“The only way to keep your health is to eat what you don’t want, drink what you don’t like, and do what you’d rather NOT.” Mark Twain
Have you ever heard that old saying “when you know better, you do better”? Is that true? Not always. People, who are overweight still eat the wrong things. People, who have asthma still smoke. People, who know drugs are bad still use them. But, why? Do we lack self-love? Why is it we know what we SHOULD do to better ourselves and our health but we but don’t do it? I know I have been guilty of knowing what’s good for me but doing the opposite. But, why?
One night while eating dinner with my family at Apple Pan’s restaurant a guy came in to purchase some food for the homeless guy outside and since I was sitting next to the cash register, he and I struck up a conversation. As he and I conversed, I began coughing profusely. The man said, “you are very sick”. I explained to him that I had a cold and it was taking forever to go away. He said I think it’s more than a cold. I rolled my eyes and thought what the hell did he know. He wasn’t a doctor cause he looked too scraggly. He got his food and left but I replayed our conversation in my head for a few weeks. Was I really sicker than I thought?

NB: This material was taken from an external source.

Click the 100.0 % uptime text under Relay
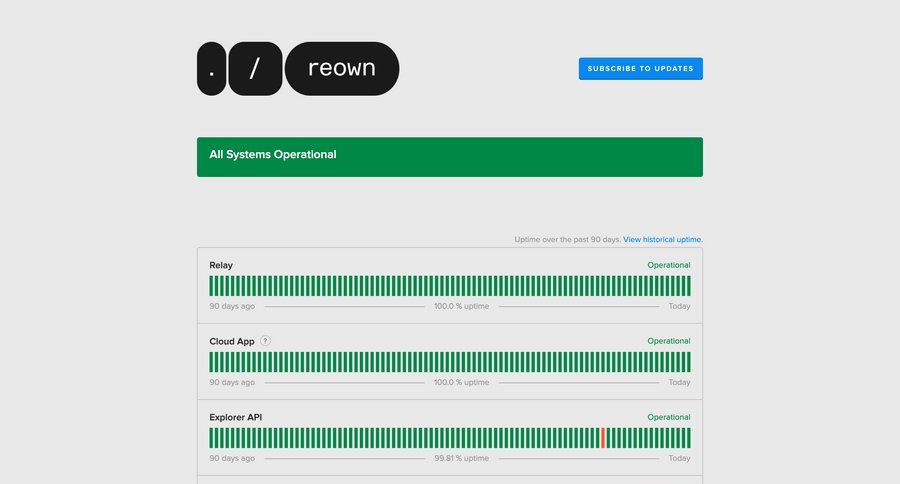 point(461,306)
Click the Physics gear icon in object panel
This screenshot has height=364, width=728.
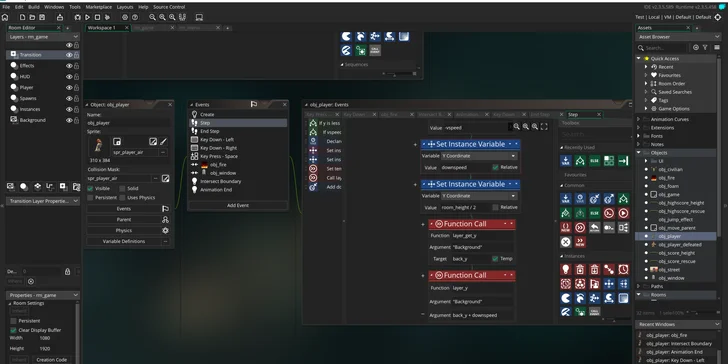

A month later, I still had the cough so I went back to the doctor and they gave me more meds. A few days after the Dr. visit, I noticed my legs and ankles were swollen. What was going on? This had never happened before. I elevated my feet and the next day, the swelling was gone. But, later that day, the swelling returned. After work, I came home and elevated my feet again, before I knew it, I had fallen asleep. A few hours later, I was awakened by a sharp pain on my right side and I immediately rushed to the emergency room. The conversation with the stranger was now at the forefront of my thoughts. Was I sicker than I thought?
While in the ER, the doctor stated that my heart rate and blood pressure was dangerously high and I was being admitted. I was told the pain in my side, was kidney stones but that was not their concern. They were concerned with my heart. A cardiologist came in to tell me that I had Congenital Heart Failure. What? He explained that my feet were swelling because my lungs were filled with fluid and it was making it difficult for my heart to pump. My Ejection Fraction level was outside of the normal range. I was hospitalized for 6 days and the stranger’s words “You are really sick” kept resonating in my mind.
After I was released, I stuck to the doctor’s instructions. Yet, as time passed, I got lazy and reverted back to my old ways. I knew better, why wasn’t I doing better.? Then I realized, I was in denial. I didn’t want to conform to this new way of living-medicines, daily weigh-ins, daily blood pressure checks, eating healthy, monitoring my daily fluid intake, etc.. I knew I wanted to LIVE but didn’t want to follow my new health routine. A few weeks later, I got a call from the nurse at the heart clinic who was inquiring about my progress, for the first time, I broke down and shared with her that I didn’t want to accept the results, but I knew I had too. She was so patient and said my diagnosis wasn’t a death sentence unless I didn’t conform.
From that day on, I have embraced my new “normal” not eagerly but nonetheless, I am doing what I need to do to LIVE. If I keep doing what I’m medically supposed to do, I can live a long and prosperous life. I have a lot to live for- my family, great friends- and am grateful for the opportunity for a do-over, something not afforded to everyone.
I’ve often thought about the stranger, who stopped by to feed the homeless and inadvertently fed me too. I now believe he was an angel and am grateful for the encounter we had that day in the burger joint. It reminded me of how much GOD needed me to continue HIS work and that HE has a plan for my life but I needed to be healthy in order to fulfill HIS plan. Since I now know better, I am going to continue to do better. Listen to your body and the angels around you…..stay healthy, your family, the world and GOD NEED you!!!!
SHIP TALK: Do you have any life modifications that you need to make, to live a better happier life? Have you made them? Why not?